BLOQUE DE TEXTO
────────────────
De repente estas capas significan algo, por lo que el título desencadena una lectura y las obras desencadenan una interpretación diferente. Estos pueden funcionar por separado o pueden operar en conjunto para crear más significado. Por ejemplo, si uno quiere pensar en Ishmael fuera de Moby Dick, ¿por qué Herman Melville usa nombres del Medio Oriente en una historia sobre una crítica al imperialismo estadounidense? ¿Cómo llega Ishmael, un nombre del Medio Oriente, a ser el personaje principal de la historia de Moby Dick?
Existen todo tipo de teorías sobre esto, pero esencialmente Melville predijo la guerra en el Medio Oriente. Llevó la historia del imperialismo estadounidense más allá de su tiempo, de la misma manera en que Julio Verne, a principios del siglo pasado, predijo todo antes de que existiera: ir al espacio, viajar alrededor de la luna, ir al centro de la Tierra y la exploración submarina. Todos estos ejemplos son narraciones incorporadas dentro de cada una de las demás. La crítica no es nunca la crítica en el extremo delantero. La subversión es el contrabando de ideas. Es reflejante como un pasillo de espejos. Le muestras a alguien una cosa y actúas de forma diferente. Falsificaste la idea. El doppelgänger (el clon) es una falsificación. Es lo irreal y lo extraño. Es abyecto por su propia naturaleza. Es una máquina que ha sido improvisada al contrario de Frankenstein quien fue creado con un mal cerebro.
────────────────
INFORMACIÓN MOSTRADA

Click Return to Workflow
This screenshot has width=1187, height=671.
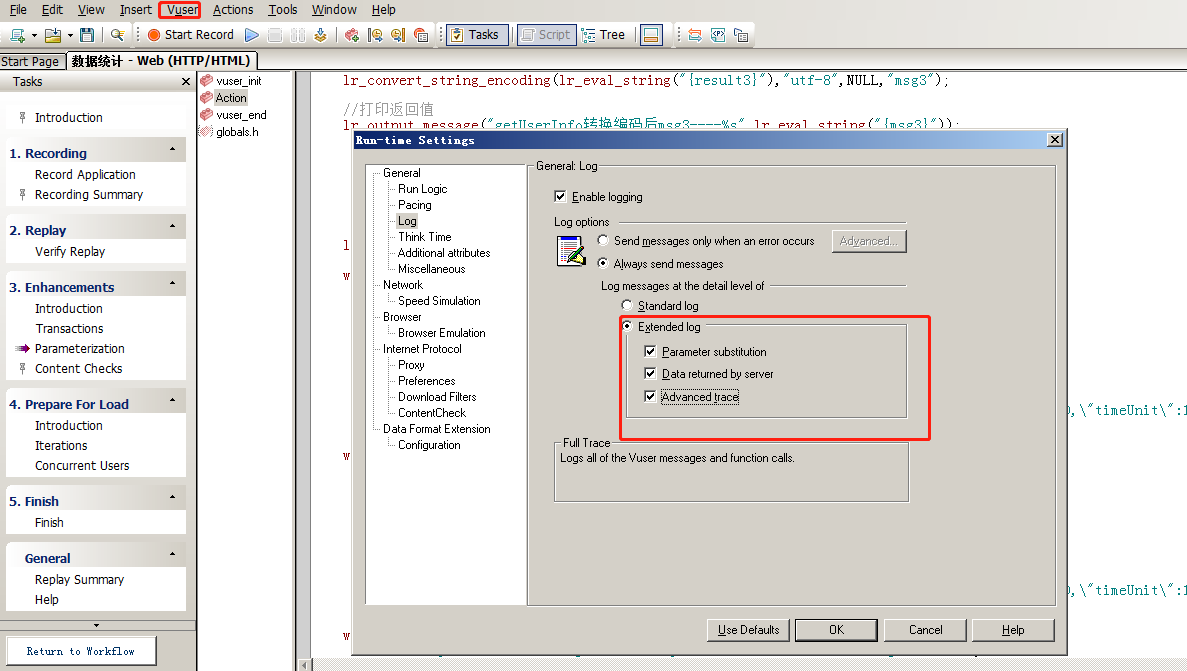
────────────────
TAREA 1
Indica cómo define la subversión el texto sobre Moby Dick y la crítica.
TAREA 2
Escribe la continuación del texto sobre Moby Dick y la crítica a partir de su última oración.
El material es independiente del texto.

RESPUESTA 1
La subversión es el contrabando de ideas.

RESPUESTA 2
MS: Quien es el acto definitivo de contrabando: el saqueo de tumbas.
DJM: Así es. Haces lo mismo en el nivel de la máquina. Agarras las partes que puedas y de ello haces la mejor máquina posible, una falsificación de un ser humano. La pregunta entonces es: ¿cómo esa representación desafía a otras representaciones de los seres humanos? ¿por qué somos legítimos y otras formas de vida no lo son? La noción de que los seres humanos son el ser más sofisticado en la galaxia es realmente absurda. Se acerca a la locura. Pero la pregunta sigue siendo ¿qué significa ser humano en el siglo XXI?
MS: El asunto es, quien sea que este contando la historia la legitima. Cuando la singularidad pase y seamos sustituidos por los robots, seremos la nota al pie.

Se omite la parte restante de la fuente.